What the task requires: For the material that follows, return exactly the lines from the one with "2560x1316 pixels. How" through the one with "Task: Open the loudness graph view icon", both ends included.

Extracted records:
-=-=-=-=-
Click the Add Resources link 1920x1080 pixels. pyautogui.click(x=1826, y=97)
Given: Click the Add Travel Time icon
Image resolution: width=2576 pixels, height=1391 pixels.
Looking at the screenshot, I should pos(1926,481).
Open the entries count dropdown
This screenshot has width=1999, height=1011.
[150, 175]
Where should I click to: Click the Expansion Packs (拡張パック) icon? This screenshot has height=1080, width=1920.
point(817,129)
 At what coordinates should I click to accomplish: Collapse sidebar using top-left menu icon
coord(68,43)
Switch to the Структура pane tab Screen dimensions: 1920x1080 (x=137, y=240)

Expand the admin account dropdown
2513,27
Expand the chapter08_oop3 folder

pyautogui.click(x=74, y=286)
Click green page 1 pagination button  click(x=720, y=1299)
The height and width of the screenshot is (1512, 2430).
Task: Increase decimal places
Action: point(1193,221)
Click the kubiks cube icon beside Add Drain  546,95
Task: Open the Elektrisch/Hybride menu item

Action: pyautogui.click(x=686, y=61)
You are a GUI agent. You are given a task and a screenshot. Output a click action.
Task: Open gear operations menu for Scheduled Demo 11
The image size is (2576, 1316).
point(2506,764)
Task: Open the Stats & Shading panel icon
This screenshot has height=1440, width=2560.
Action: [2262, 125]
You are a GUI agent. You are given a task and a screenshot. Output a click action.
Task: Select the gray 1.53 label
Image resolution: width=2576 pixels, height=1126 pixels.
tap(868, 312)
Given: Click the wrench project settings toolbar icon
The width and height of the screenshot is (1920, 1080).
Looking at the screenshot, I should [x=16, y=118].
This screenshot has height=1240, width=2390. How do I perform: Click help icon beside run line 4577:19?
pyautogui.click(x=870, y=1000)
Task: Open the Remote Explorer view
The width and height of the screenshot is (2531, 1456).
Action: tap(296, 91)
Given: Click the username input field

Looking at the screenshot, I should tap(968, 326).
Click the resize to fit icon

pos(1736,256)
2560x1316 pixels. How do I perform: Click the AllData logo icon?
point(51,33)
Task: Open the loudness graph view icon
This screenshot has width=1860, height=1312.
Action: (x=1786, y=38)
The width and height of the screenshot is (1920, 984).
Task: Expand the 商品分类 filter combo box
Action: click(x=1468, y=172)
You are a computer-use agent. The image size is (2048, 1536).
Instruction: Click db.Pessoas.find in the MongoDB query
-=-=-=-=-
Expected output:
2560x1316 pixels. How do I perform: Click the AllData logo icon?
point(51,33)
Task: Open the loudness graph view icon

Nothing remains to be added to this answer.